海面上的霧比上次淡了些,高大的門依舊直聳天際,門板上的花紋在霧裏流轉,竟隱約看出是無數雙眼睛。翅人蹲在門旁的巨葉上,半透明的翅膀沾着晨露,見我來,歪了歪頭:“倒比我想的快。”

“這次的事……算完了?”我停在它面前,風拂着我的靈魂,輕飄飄的沒甚麼實感。

“完了一半。”翅人撲扇着翅膀飛起來,綠鱗粉簌簌往下掉,“雷古拉那攤子清乾淨了,但你欠的‘債’沒還清——後面還有的忙。”它繞着我轉了圈,突然道,“這次換個活法,去當回‘鬼’。”

“鬼?”我愣了,“甚麼意思?”

“去了就知道。”翅人沒多說,翅膀猛地往我背上一推,“別耽擱,時辰快到了。”

我踉蹌着往門裏跌,慌忙回頭喊:“我還能見到威廉嗎?”

翅人的聲音隔着門縫飄過來,模糊得像夢:“以後再說……”

“唔……”

脣上突然傳來溫熱的觸感,帶着點清酒的香氣。我猛地睜眼,入目是繡着纏枝蓮的帳頂,鼻尖縈繞着薰香的暖味,身下的錦被軟得像雲。
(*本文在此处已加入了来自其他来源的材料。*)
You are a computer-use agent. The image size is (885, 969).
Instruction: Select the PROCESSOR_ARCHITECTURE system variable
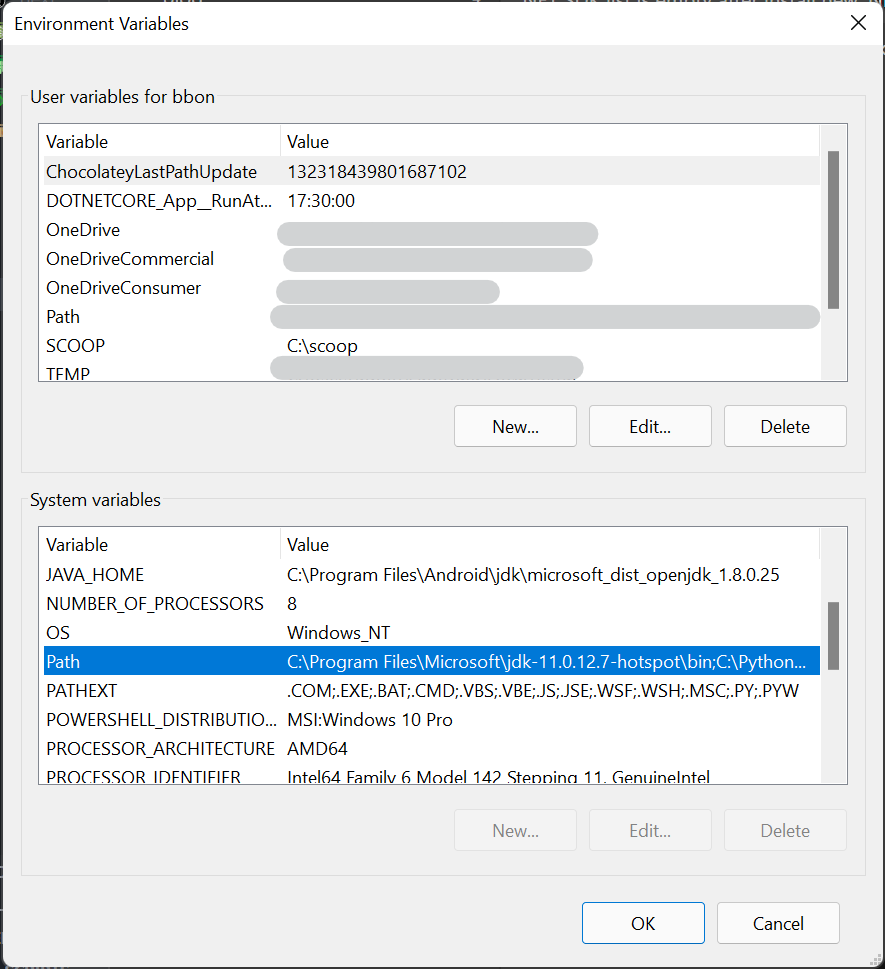160,748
一隻手正攬着我的腰,指腹摩挲着她的衣襟,帶着點癢意。

“醒了?”低沉的男聲在耳邊響起,帶着剛睡醒的沙啞。

我轉頭,撞進一雙含笑的桃花眼。男子側臥在我身邊,墨髮散在枕上,額前的碎髮垂着,遮不住眉骨的利落線條。他穿件月白汗衫,領口鬆垮地敞着,露出半截緊實的胸膛,鎖骨處還留着點淡紅的印子——是我的牙印。

“看甚麼?”男子捏了捏我的臉頰,指尖溫溫的,“昨夜沒看夠?”

我這才發覺自己還趴在他胸口,脣瓣剛蹭過他的鎖骨。臉“騰”地燒起來,剛要退開,卻被他攬着腰往懷裏帶了帶,脣就這麼撞在了一起。他的吻帶着點戲謔的溫柔,舌尖舔過我的脣縫時,王堯聽見自己的心跳聲,“咚咚”的撞着耳膜。

“你還要?”他咬着我的脣輕笑,指腹往我腰上捏了捏,“我的腰快散了,錦娘可得饒了我。”

錦娘?是在叫我?我眨了眨眼,沒說話,只是往他懷裏縮了縮,鼻尖蹭着他的汗衫。他身上有皁角混着薰香的味道,竟和威廉身上的皁角香有幾分相似,暖得讓人安心。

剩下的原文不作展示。